READING PASSAGE:
------------------------------------------------------------------------
Doris Sheppard told a lie the other day, a small white lie, rooted in the goodness of her heart and uttered with the truest of intentions to a group of young children that were milling about on the boardwalk overlooking the beach in Trout River, N.L. Kids, being kids, get into all sorts of stuff in Trout River. It is a town of 600 people where people don’t lock their doors and where eight, nine and 10-year-olds are allowed to roam free, just like the good old days.
And, lately, the place for them to roam has been the town’s beach, a trove for skipping rocks and sea glass and, as of last Friday, the final resting place for one very large, very dead, very bloated blue whale.
“Kids are curious,” says Ms. Sheppard, the owner, along with her husband, Tom, of Sheppard’s B and B and a frequent visitor to the beach in recent days to take pictures of the dead whale. “The kids were wanting to go over and poke at it. They were wanting to go out and jump on the whale, and it is filling up with methane gas.
“I said to them, ‘My God, don’t you be doing that, because if that whale bursts you’ll be blown to smithereens.’ That’s what I said — and then they asked me if I knew their parents — which I didn’t. But I told them I did anyway.
“It is a novel thing, the whale.
It is a nightmare, the whale, a decaying mass of blubber and baleen and flesh measuring about 25 metres from tip to whale tail and weighing approximately 80 tonnes. Imagine 30 or so dead elephants appearing on your doorstep, unannounced, and you can imagine what the people in Trout River, a picturesque tourist town in Gros Morne National Park, are thinking. Which, in a word, is: How the hell are we going to get rid of this potentially explosive blue whale before the summer high season begins?
“We don’t know what to do,” says Emily Butler, the town manager. “The whale is there on our beach. It has been there since Friday. We are heading into tourist season. I’ve contacted the Coast Guard, Fisheries and Oceans Canada (DFO), Environment Canada — and all these departments keep saying that the whale is on municipal property, and so it is the responsibility of the town.”
Nine blue whales got trapped in the ice and perished off western Newfoundland this winter, an unprecedented mass death of an endangered species that numbers only about 250 off of the Newfoundland coast. Three of the dead whales have drifted ashore, in Baker’s Brook, Rocky Harbour and Trout River.
Jack Lawson is a research scientist with DFO’s marine mammals section. He has seen some dead whales in his day. His concerns about the dead whale beaching in Trout River is twofold.
“The [whale] skin is starting to lose its integrity and if someone were to walk along, say, the chin — that is full of all that gas — they could fall in the whale. The insides will be liquefied. Retrieving them would be very difficult.
------------------------------------------------------------------------
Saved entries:
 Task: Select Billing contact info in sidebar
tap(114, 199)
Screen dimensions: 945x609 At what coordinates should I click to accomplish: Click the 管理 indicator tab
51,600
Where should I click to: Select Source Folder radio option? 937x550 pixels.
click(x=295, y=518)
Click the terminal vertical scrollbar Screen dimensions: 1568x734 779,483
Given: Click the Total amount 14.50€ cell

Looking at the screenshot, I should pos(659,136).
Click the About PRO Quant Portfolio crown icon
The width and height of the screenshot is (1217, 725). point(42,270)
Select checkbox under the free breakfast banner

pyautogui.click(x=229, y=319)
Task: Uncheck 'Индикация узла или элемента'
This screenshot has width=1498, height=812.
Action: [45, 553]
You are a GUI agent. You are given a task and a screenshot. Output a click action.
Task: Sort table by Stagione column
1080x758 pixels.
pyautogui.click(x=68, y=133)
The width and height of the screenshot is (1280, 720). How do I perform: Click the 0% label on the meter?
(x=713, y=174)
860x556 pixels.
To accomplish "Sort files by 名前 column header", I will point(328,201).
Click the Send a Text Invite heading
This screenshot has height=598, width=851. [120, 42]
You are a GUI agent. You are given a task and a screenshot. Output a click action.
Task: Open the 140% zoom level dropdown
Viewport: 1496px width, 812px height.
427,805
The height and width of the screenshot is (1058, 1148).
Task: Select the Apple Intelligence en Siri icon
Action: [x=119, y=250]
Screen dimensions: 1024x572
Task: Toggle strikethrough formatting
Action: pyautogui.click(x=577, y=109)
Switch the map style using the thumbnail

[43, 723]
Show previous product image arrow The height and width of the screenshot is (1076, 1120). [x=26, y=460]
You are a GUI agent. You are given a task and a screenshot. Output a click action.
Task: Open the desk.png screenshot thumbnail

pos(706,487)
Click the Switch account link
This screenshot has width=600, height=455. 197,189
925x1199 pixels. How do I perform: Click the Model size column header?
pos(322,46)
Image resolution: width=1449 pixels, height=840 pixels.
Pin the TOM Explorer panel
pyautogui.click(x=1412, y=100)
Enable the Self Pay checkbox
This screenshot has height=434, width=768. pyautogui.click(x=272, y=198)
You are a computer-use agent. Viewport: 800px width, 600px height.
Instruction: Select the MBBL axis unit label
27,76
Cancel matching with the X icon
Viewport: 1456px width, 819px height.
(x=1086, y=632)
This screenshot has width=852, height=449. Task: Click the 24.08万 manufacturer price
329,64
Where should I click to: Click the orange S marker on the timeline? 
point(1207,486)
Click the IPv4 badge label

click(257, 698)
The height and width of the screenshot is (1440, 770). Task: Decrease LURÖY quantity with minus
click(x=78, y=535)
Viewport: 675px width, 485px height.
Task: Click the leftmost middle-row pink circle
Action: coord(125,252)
------------------------------------------------------------------------
TASK A: According to the Trout River whale article, how many people live in Trout River?
TASK B: Resume the Trout River whale article after its final sentence.

WRITTEN RESPONSE A: 600 people.

WRITTEN RESPONSE B:
“I have fallen through the side of a whale up to my chest. It’s not very nice. And if the animal is up against the shore and there are waves battering it, and it’s moving, then you can imagine what would happen if it rolled over onto a child.”
The great beast is also a dead animal full of diseases, including a strain of dermatitis that causes skin on human hands to crack and break and itch and requires heavy doses of medication to remedy.
It is a fine mess. The dead whale, in its present location, smack in town, practically on the doorstep of Trout River’s Fishermen’s Museum and with the world-famous Seaside Restaurant — an international destination for foodies that has been written up in The New York Times — nearby, is turning what was initially a local curiosity into a full-blown crisis.
A dead blue whale washed up on a pristine beach in P.E.I. decades ago. Locals there dug a huge hole to dispose of it, which is one method that might work in Trout River. Other potential solutions include towing it to somewhere more remote, beaching it above the tide line and letting nature take its course. Or else cutting it into smaller pieces, taking tissue samples for research purposes — and hoping for the best.
Time, however, is running out. The tourists are coming. Soon. And a bloated whale will only stay bloated for so long before it potentially pops.
“If it could decay really fast and we were left with the skeleton of a blue whale — wouldn’t that be great — because it would be a tourist attraction,” says Doris Sheppard. “And it is an attraction now, because it is cold and the decaying process is slow.
“But once the warm weather comes, can you imagine the smell? It is starting to smell now. Monday it was faint. Today it is a little stronger.”
And what does a decaying blue whale smell like?
“Like a toilet. And it is only going to get worse.”